Instruction Caching Wiki

Overview

Instruction caching refers to caching instruction-related information so it can be reused when the same instruction stream or instruction word is encountered again. In the instruction-set simulator (ISS) context documented here, the cached object is the result of decoding an instruction: a decode function or macro decomposes the instruction word into bit fields, stores those fields in a record-like data structure, and avoids decoding the same instruction repeatedly during simulation. [C1]

Use in instruction-set simulation

In just-in-time compiled simulation (JIT-CS), information about previously decoded instructions is stored in a cache and reused when an instruction is executed again. The cited source states that this can provide simulation performance comparable to compiled simulation while retaining the flexibility of an interpretive approach. [C2]

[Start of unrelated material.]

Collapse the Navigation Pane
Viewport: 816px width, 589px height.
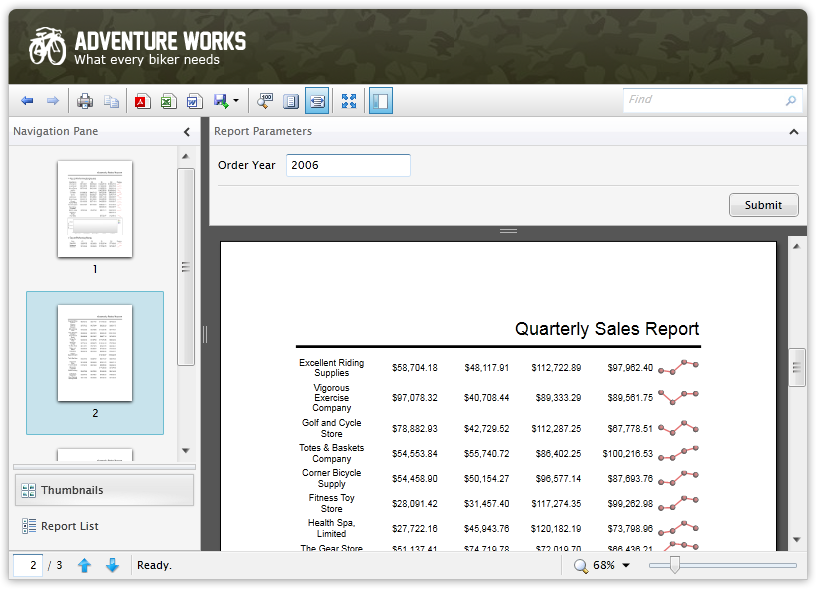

A generated ISS can apply a similar technique. The simulator keeps decoded fields of the current instruction in an instruction_t-style structure, and uses this cached decode information to avoid repeated decoding. The same source notes that software locality—such as loops—makes this an efficient way to reduce simulation run time. [C3]

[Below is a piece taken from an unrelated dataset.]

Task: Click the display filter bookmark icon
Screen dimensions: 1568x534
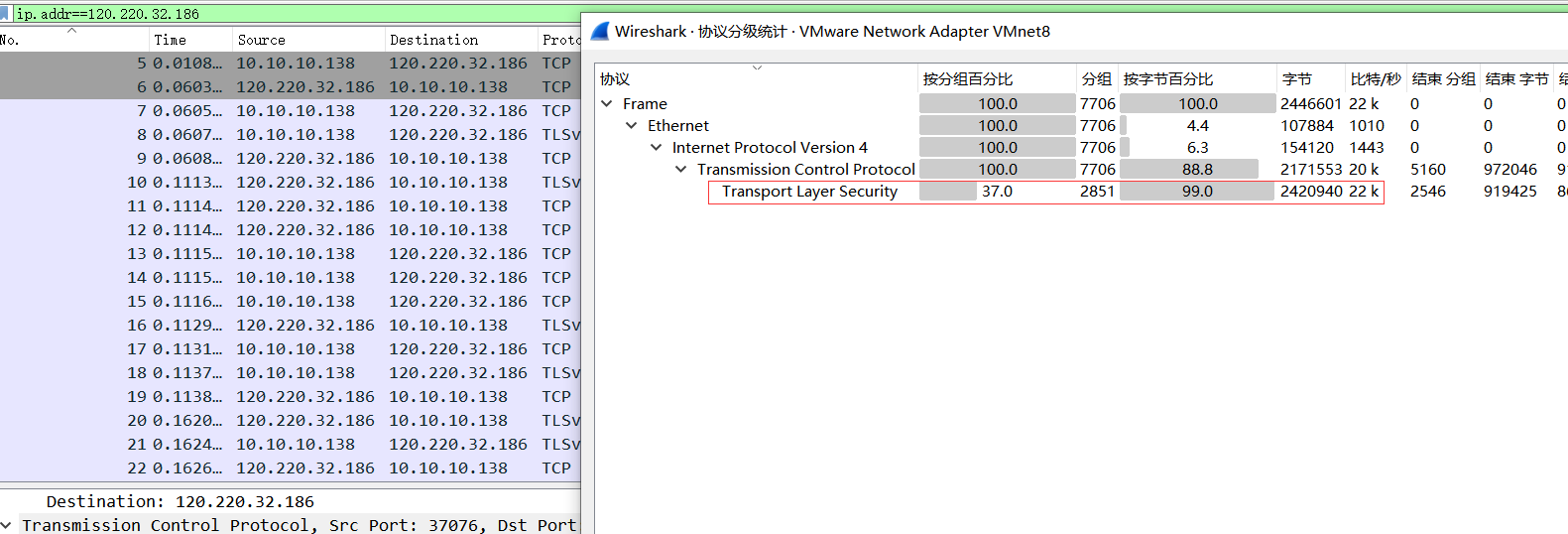Action: click(x=5, y=14)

Reported measurements in the same work show the performance context for this kind of optimization: for a small processor design P1, interpretive simulation reached 0.22 MIPS, JIT-CS reached 14.0 MIPS, and the generated ISS reached 7.0 MIPS; for an industrial design P2, JIT-CS reached 2.5 MIPS and the generated ISS reached 1.2 MIPS. [C4]

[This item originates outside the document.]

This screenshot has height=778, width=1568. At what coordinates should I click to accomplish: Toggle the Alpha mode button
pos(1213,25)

Hardware instruction-cache variants

The term also appears in processor architecture contexts. The Sphynx study examined sharing an instruction cache among multiple independent processor cores in a massively parallel machine running the same program, with the goal of reducing replicated on-chip instruction storage and die area. [C5]

A later hierarchical instruction-cache design for ultra-low-power tightly coupled processor clusters used private L1 instruction caches backed by a shared L1.5 cache over a two-cycle-latency interconnect. That work identified instruction-cache architecture as a bottleneck for timing, bandwidth, and power, and reported up to 20% higher operating frequency and up to 17% higher maximum performance compared with the stated state of the art. [C6]

Relationship to just-in-time compiled simulation

Instruction caching is closely related to Just-in-Time Compiled Simulation because JIT-CS, as described in the evidence, caches information about previously decoded instructions and reuses it on later executions. [C2]